PICK UP PLAYER

photo

 鹿嶋で生まれ育った沖悠哉は、小さい頃からアントラーズのゴールマウスを守ることを夢見てきた。「どんなに時間がかかっても、いつの日か、プロとしてカシマスタジアムに立ちたい」。そんな一途な思いで日々の努力を続けてきた。

 そして、昨年8月8日、明治安田J1第9節鳥栖戦で念願のプロデビューを飾った。初舞台の高揚感は今も忘れていない。

「何より試合に勝てたのが大きかった。あっという間の90分間だったけど、ファン・サポーターの皆さんの前でプレーするのがこんなに楽しく、素晴らしいことなんだと実感できた」

photo

 ついに憧れの舞台に辿り着いた背番号31だが、プロデビューで満足することはなかった。むしろ、「何もかもが初めてあったので、自分のことで精いっぱいだし、毎試合が勝負だと思っていた」と、強い危機感を抱き続けた。そして、一つの椅子を巡る熾烈なポジション争いも沖の心に火をつけていた。

「自分がうまいからという理由で試合に出ているかと言われれば、そうではない。僕はソガさんやスンテさんよりも足りないところばかり。そんな自分がなぜ試合に出ているのか。それはきっと、足元の技術だったり、年齢が若いことによる積極性だったりを買われているんだって、自分なりに考えた。だからこそ、試合ではアグレッシブにプレーし、相手と接触したとしても負けない球際の強さを見せないといけない」

 曽ケ端準とクォンスンテ。彼ら2人に代わってゴールマウスを守ることの意味を下部組織出身の沖が理解していないはずがない。偉大なる先輩へのリスペクトとライバル意識は成長を加速させた。その結果、沖はシーズン最後までゴールマウスを守り抜いた。

photo

 プロデビューから目覚ましく立場が変わった昨シーズン。振り返れば、やはり「成長している実感がある」と確かな手応えを得た。しかし、そんな手応えよりも、脳裏に焼きついていたのは、涙を拭った昨季のリーグ最終節のことだった。

「昨年の最終節は悔しい結果で終わった。
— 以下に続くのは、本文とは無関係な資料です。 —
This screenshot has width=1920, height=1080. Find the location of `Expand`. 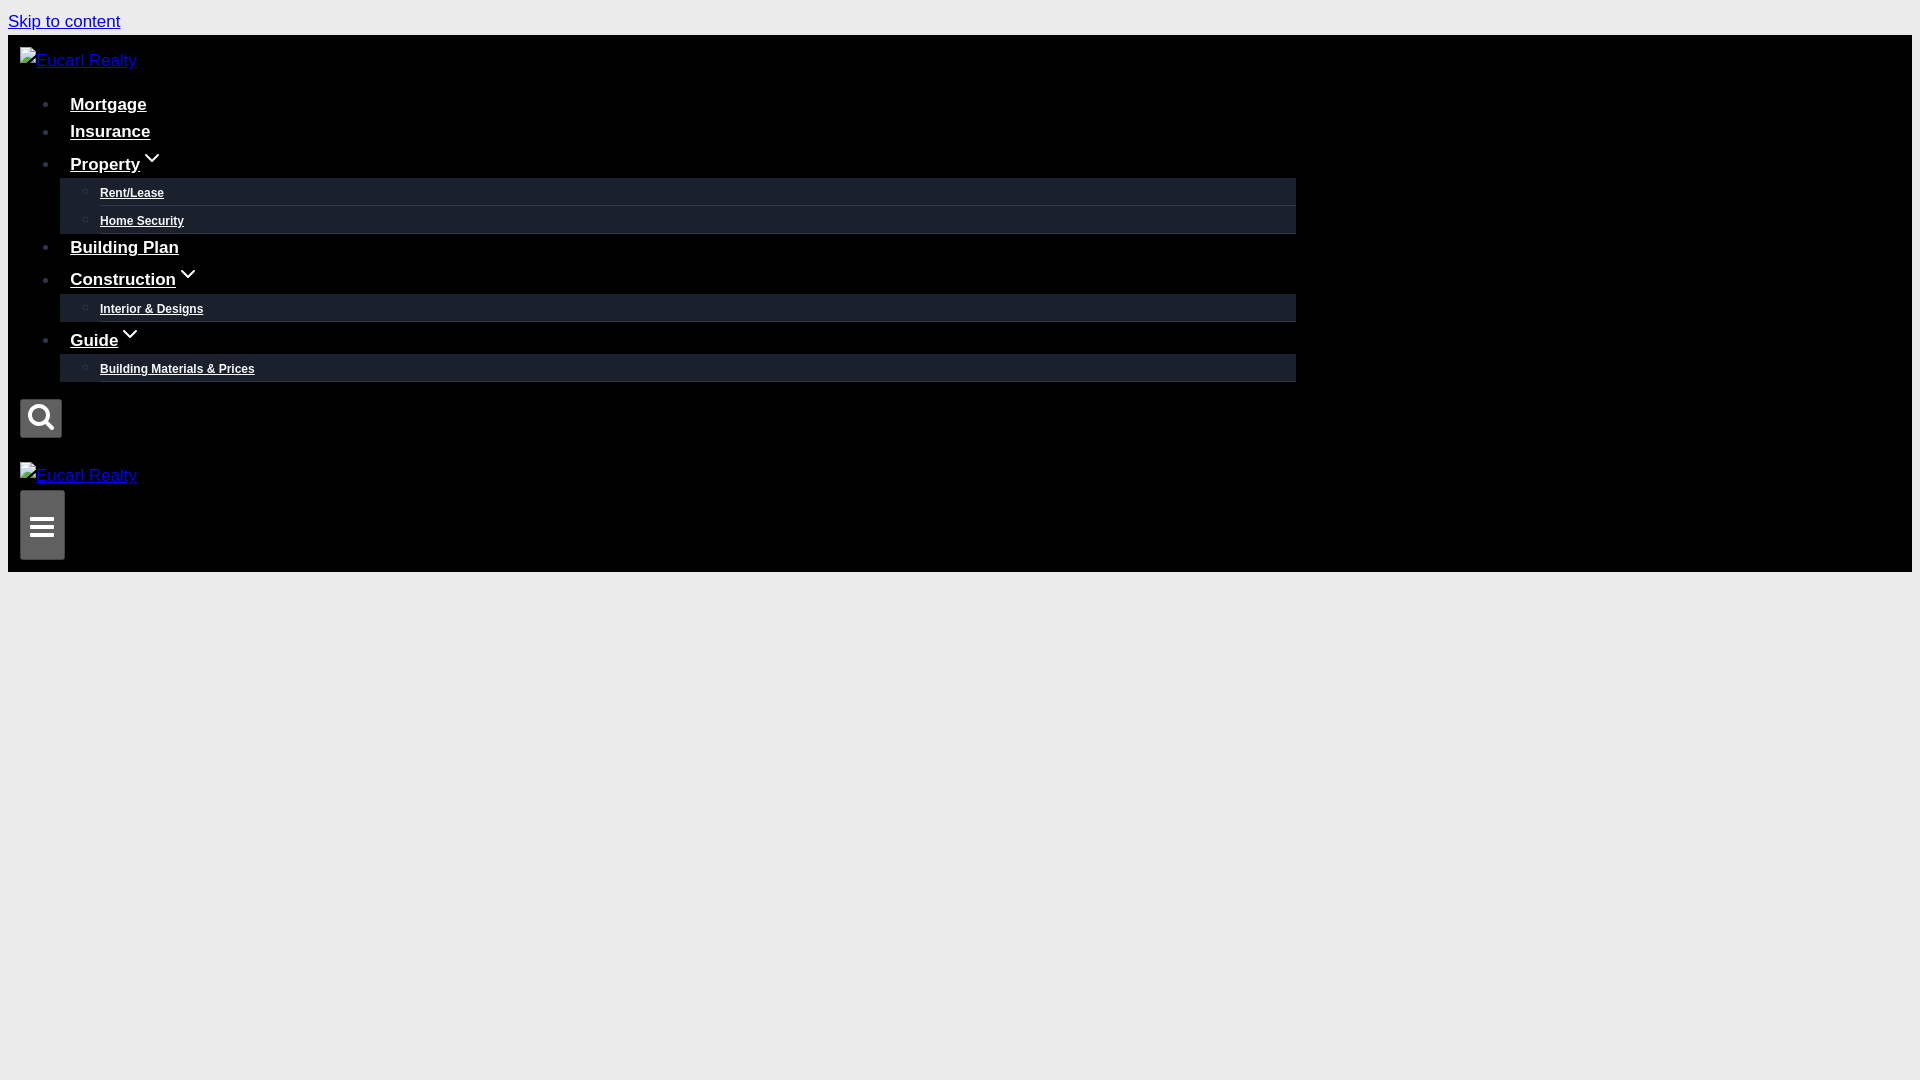

Expand is located at coordinates (130, 333).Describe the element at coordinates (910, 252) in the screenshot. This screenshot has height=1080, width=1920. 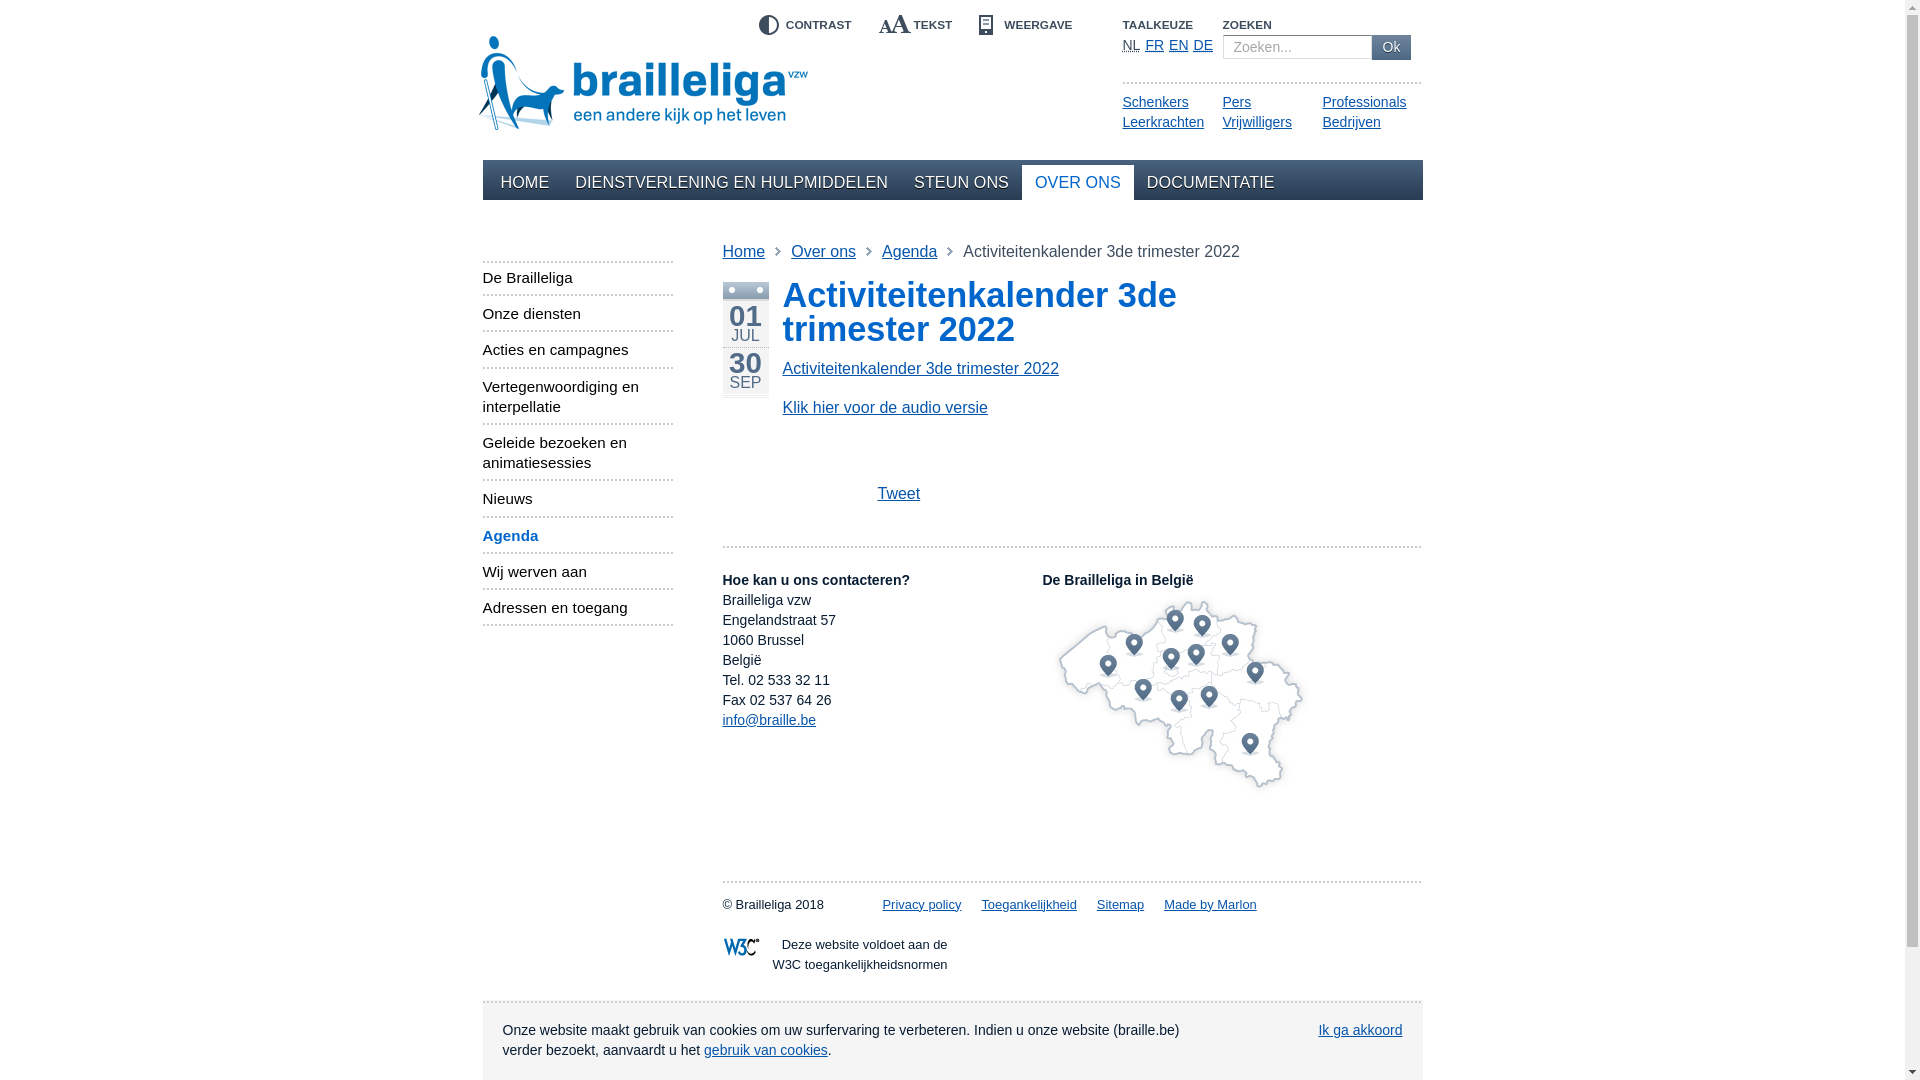
I see `Agenda` at that location.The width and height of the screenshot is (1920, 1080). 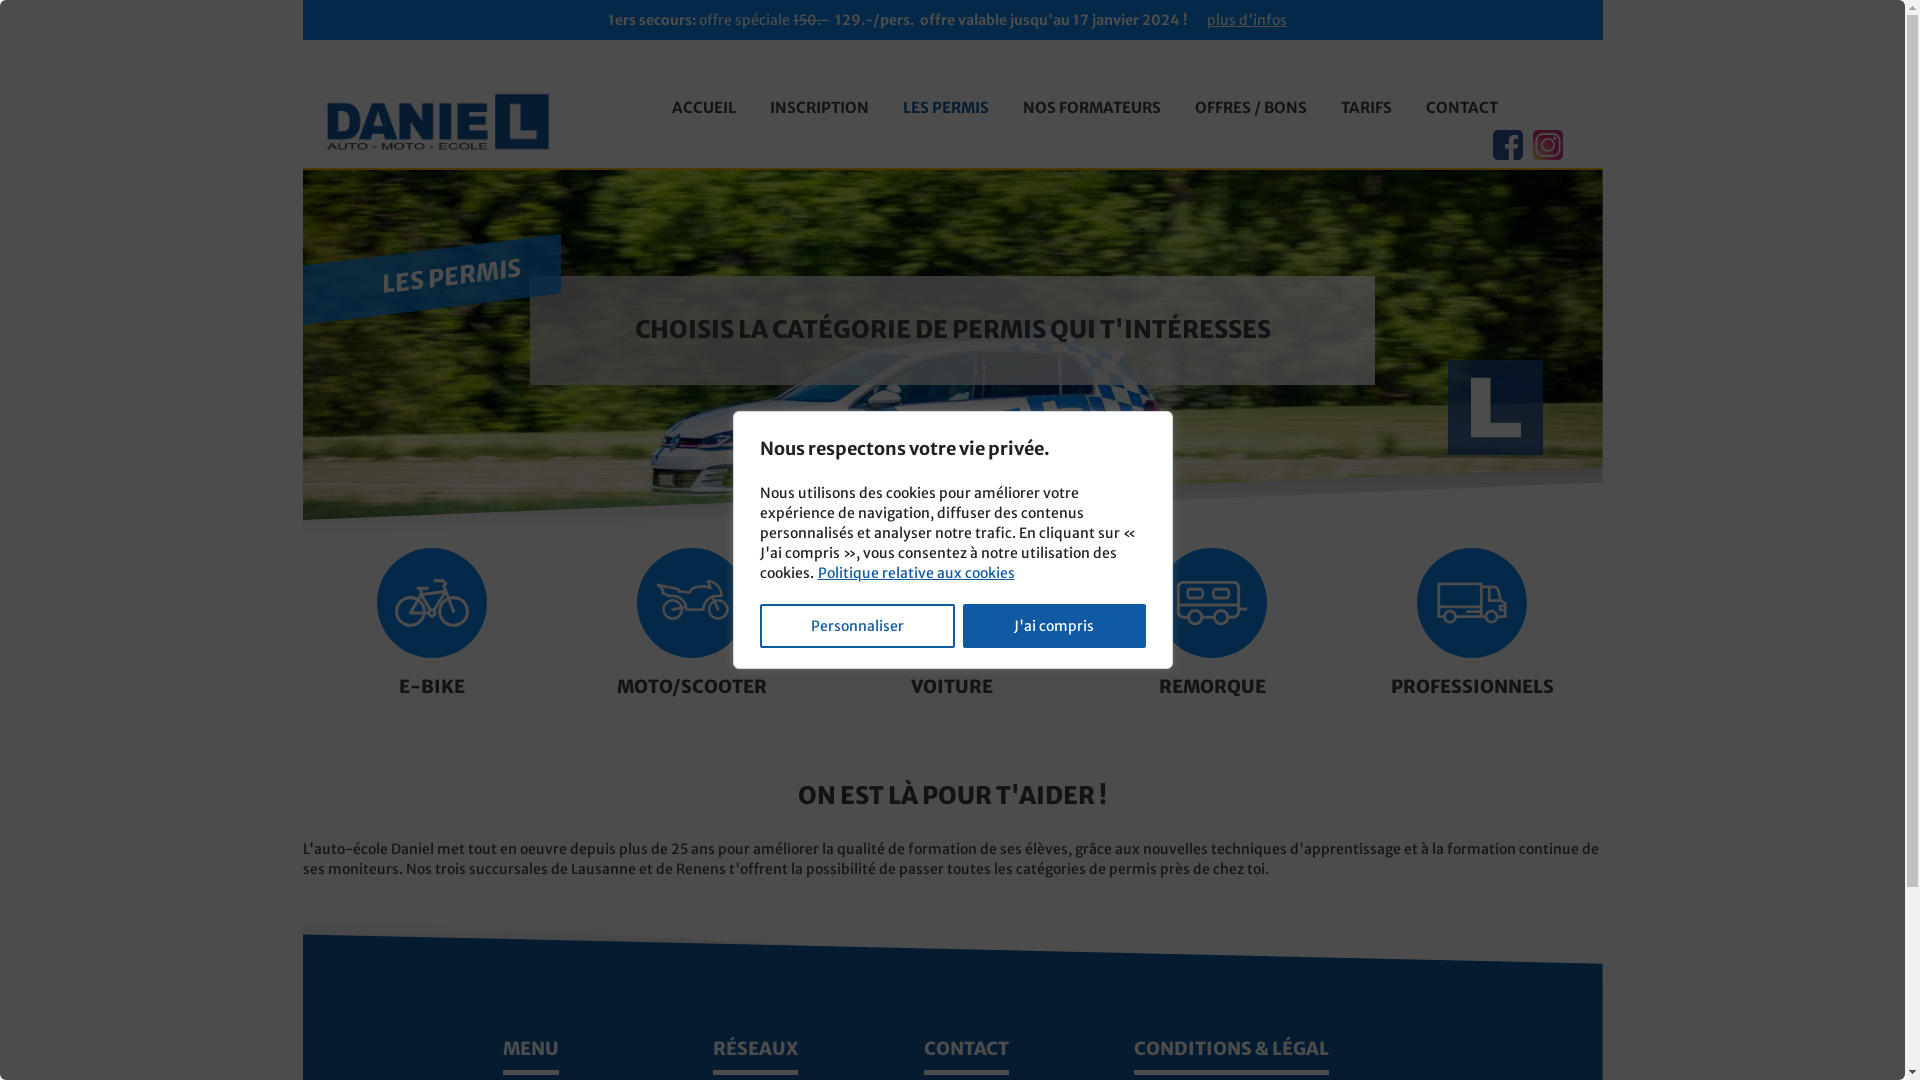 I want to click on Personnaliser, so click(x=858, y=626).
それでも、サポーターの方々が拍手で試合を締めくくってくれた。そのときに、やっぱりアントラーズが好きで、このチームで優勝したいと思えたし、そのようなチームで試合を出来ることを感謝しないといけないと、改めて思えた。サポーターの方々の強い気持ちをしっかり背負って、選手が表現できるようにがんばりたい」

 あの悔しさを、絶対に晴らさなければいけない。今季はチームとしても、個人としても「昨シーズンよりパワーアップしたところをピッチで表現しなければいけない」と強く誓っていた。

photo

「絶対に優勝したいし、クラブ創設30周年でタイトルを獲りたい。個人としては、試合に出続けることが目標。まだレギュラーを取ったとは思っていないし、激しいポジション争いがあるーー。自分はまだまだ未熟だし、すべてにおいて進化したい」

 決して現状に満足することはない。沖悠哉は飽くなき向上心を燃やし、愛するアントラーズのゴールマウスを守り続ける。